Swift C G, Homeida M, Halliwell M, Roberts C J
Eur J Clin Pharmacol. 1978 Nov 16;14(2):149-52. doi: 10.1007/BF00607447.
This study has examined the contribution of decrease in liver size to the decline in drug metabolising capacity which occurs with ageing. Liver volume and antipyrine kinetics were measured in two groups of healthy individuals aged 20 to 29 years and 75 to 86 years and in a group of hospitalised patients aged 70 to 89 years. Liver volume was reduced in both groups of elderly people compared to the young group. Antipyrine plasma half-life was prolonged and antipyrine clearance was reduced in the group of elderly normal individuals. In this group the index--antipyrine clearance per unit liver volume--was also reduced in comparison to that of the young group. Measurements of antipyrine elimination in the hospitalised elderly group did not differ significantly from those in the young group. It is concluded that both decreased liver mass and decreased hepatic enzyme activity contribute to the impairment of drug oxidation which occurs in the elderly and which may warrant a reduction in dosage of some drugs. However, differences have been demonstrated between groups of elderly people suggesting that under certain circumstances standard doses of such drugs may be normally tolerated.

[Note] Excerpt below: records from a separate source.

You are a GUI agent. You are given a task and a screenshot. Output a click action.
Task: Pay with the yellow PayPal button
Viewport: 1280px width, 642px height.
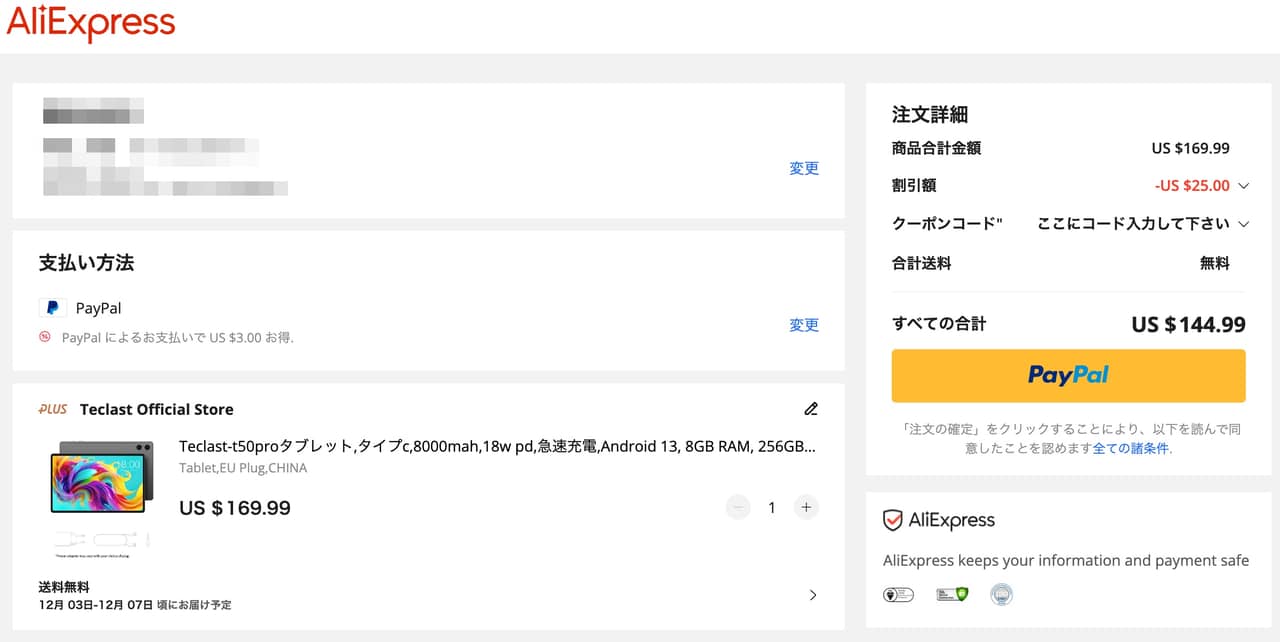coord(1068,375)
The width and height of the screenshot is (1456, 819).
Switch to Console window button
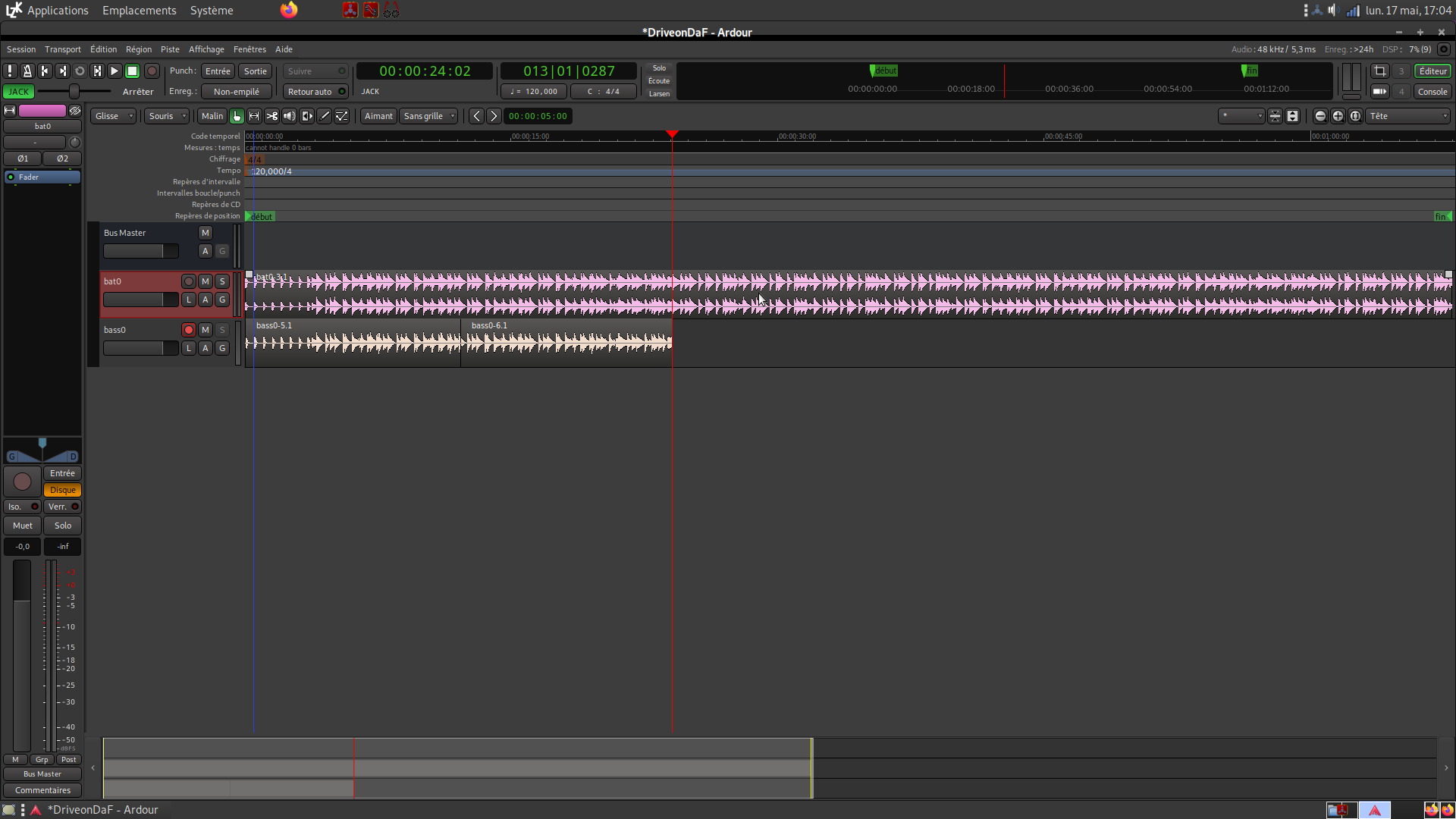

本研究探讨了肝脏体积减小对随着年龄增长而出现的药物代谢能力下降的影响。对两组健康个体(20至29岁和75至86岁)以及一组70至89岁的住院患者测量了肝脏体积和安替比林动力学。与年轻组相比,两组老年人的肝脏体积均减小。老年正常个体组中安替比林血浆半衰期延长,安替比林清除率降低。在该组中,与年轻组相比,单位肝脏体积的安替比林清除率指标也降低。住院老年组的安替比林消除测量值与年轻组无显著差异。得出的结论是,肝脏质量下降和肝酶活性降低均导致老年人药物氧化受损,这可能需要减少某些药物的剂量。然而,已证明老年人群体之间存在差异,表明在某些情况下,此类药物的标准剂量通常可以耐受。